Company incorporation in India involves lot of documentation and is quite time consuming. Further, the time involvement and documentation part also depends upon whether the directors and shareholders are Indian Resident or also involved foreign nationals and Residents.

In case, the foreign entity hold more than 50% shares in the Indian company, Indian company would become subsidiary company of such foreign company in India.

Further, in case hundred percent or equivalent shares of Indian company is held by foreign company/parent company, such Indian company becomes wholly owned subsidiary of foreign company.

It may further be noted that subsidiary company registration in India is one of the most popular and preferable mode of entity registration by foreign companies in India. Typically, the legal status of such subsidiary company in India is that of an Indian company. Subsidiary company registration may takes place either in form of private limited company in India or public limited company.

In this write up, we would try to evaluate the total time involved in private limited company registration in India as well as time involved in post incorporation compliance.

1.      Registration Procedure

Company registration in India usually takes about 18-20 working days from receipt of all the documents. However, in case of subsidiary company registration in India which involves foreign shareholders and foreign directors, this time increases substantially due to the fact that all the KYC and other documents which is required from foreign shareholders or foreign directors need to get signed, notarized and apostiled in home country i.e foreign country. This increase the time as getting aforesaid documents from foreign country consumes lot of time.
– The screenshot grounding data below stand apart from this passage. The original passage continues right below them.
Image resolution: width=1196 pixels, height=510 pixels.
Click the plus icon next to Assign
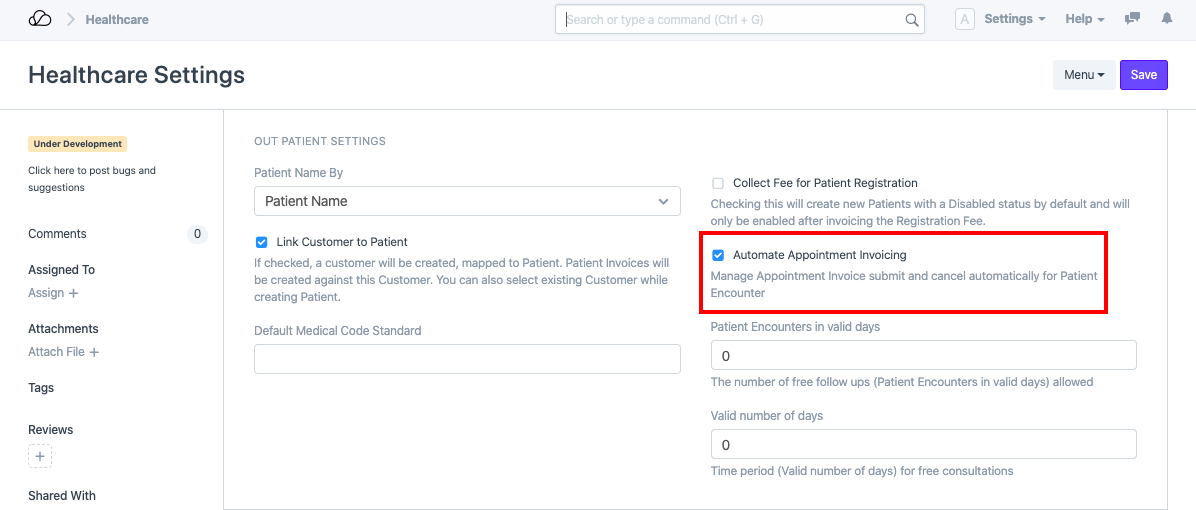[x=73, y=293]
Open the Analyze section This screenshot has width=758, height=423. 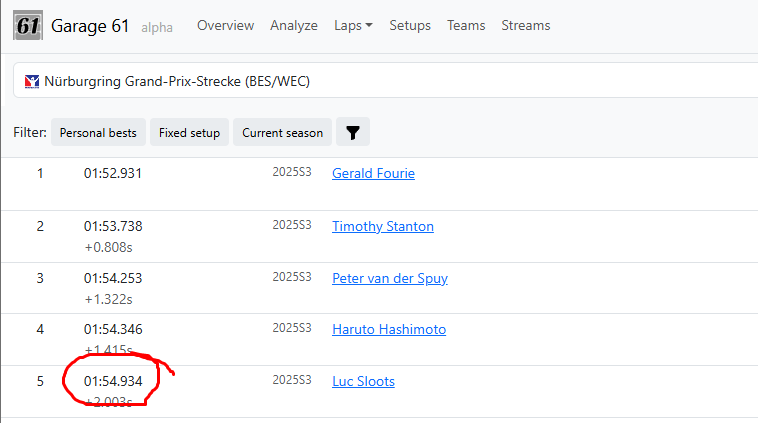pos(294,25)
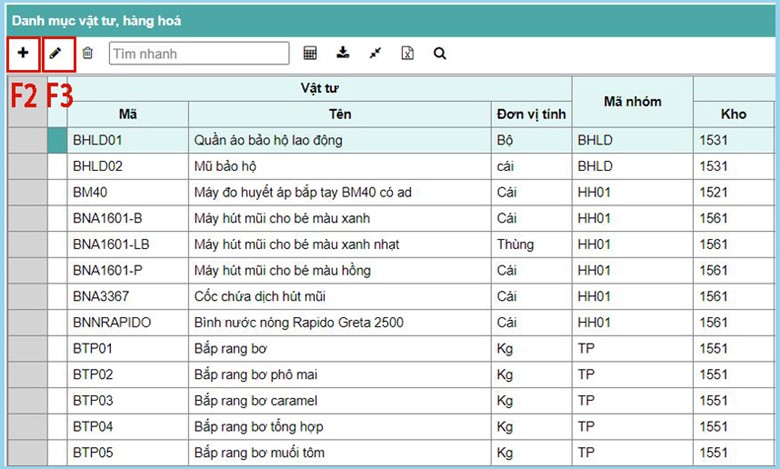The height and width of the screenshot is (469, 780).
Task: Click the collapse arrows icon
Action: [375, 53]
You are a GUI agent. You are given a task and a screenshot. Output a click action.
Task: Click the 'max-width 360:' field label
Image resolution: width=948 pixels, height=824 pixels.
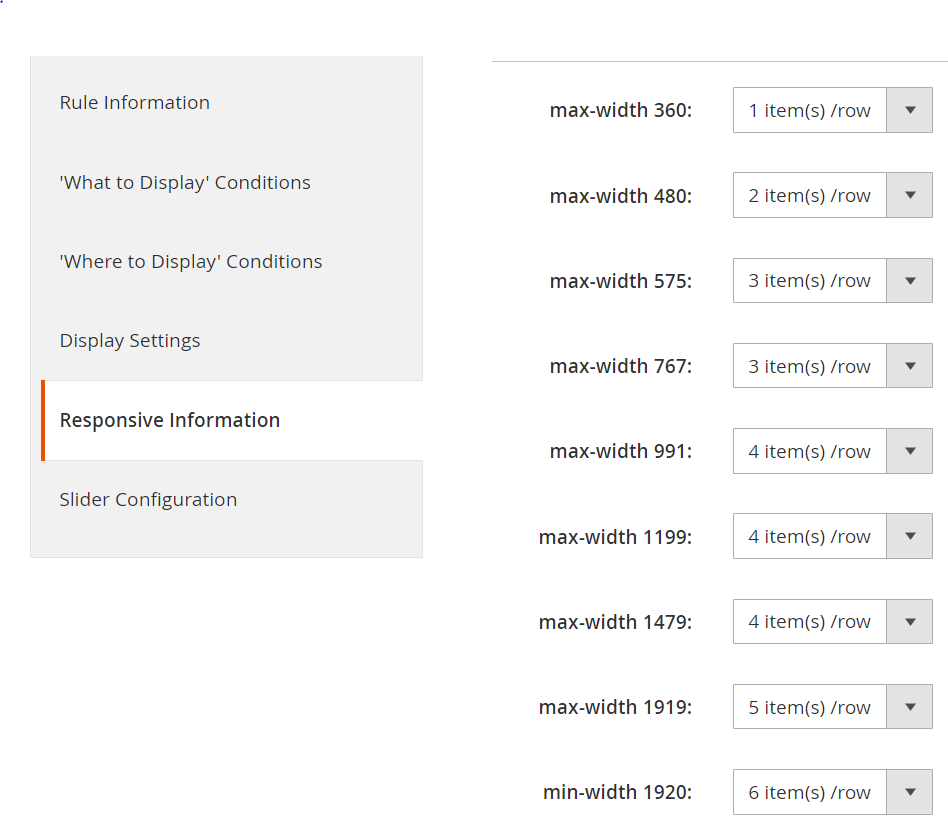[620, 111]
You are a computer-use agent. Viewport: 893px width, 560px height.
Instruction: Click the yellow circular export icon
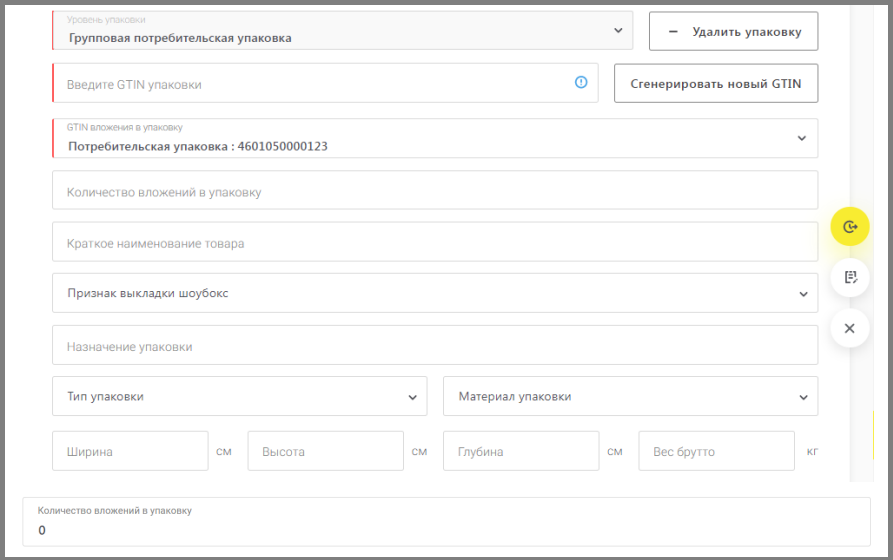[x=850, y=227]
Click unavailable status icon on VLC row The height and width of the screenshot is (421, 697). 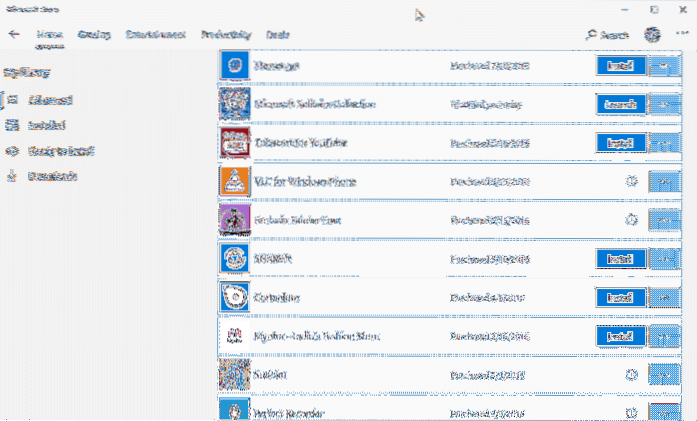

Following steps are involved in company incorporation In India:

a)      Engaging a professional firm like CA/CS/Lawyer to assist in private limited company registration.

b)      Entering into an agreement between the service provider and the parent holding.

c)      Agreement between the parent company and the shareholders as well as the initial directors of the subsidiary company

d)     Checking the availability of name for the company.

e)      Applying to MCA/ROC for reserving a suitable name for the company.

f)       Formulating and preparing the chartered documents of the subsidiary such as Memorandum of Association (MoA) and Articles of Association (AoA).

g)      Appointing the Initial Directors of the company.

h)      Filing the final incorporation form along with the appropriate stamp duty and registration fees.

i)        Obtaining Certificate of Incorporation of the Company.

j)        Issuing the shares to the initial shareholders in the subsidiary.

k)      Preparing the minute book for the meetings.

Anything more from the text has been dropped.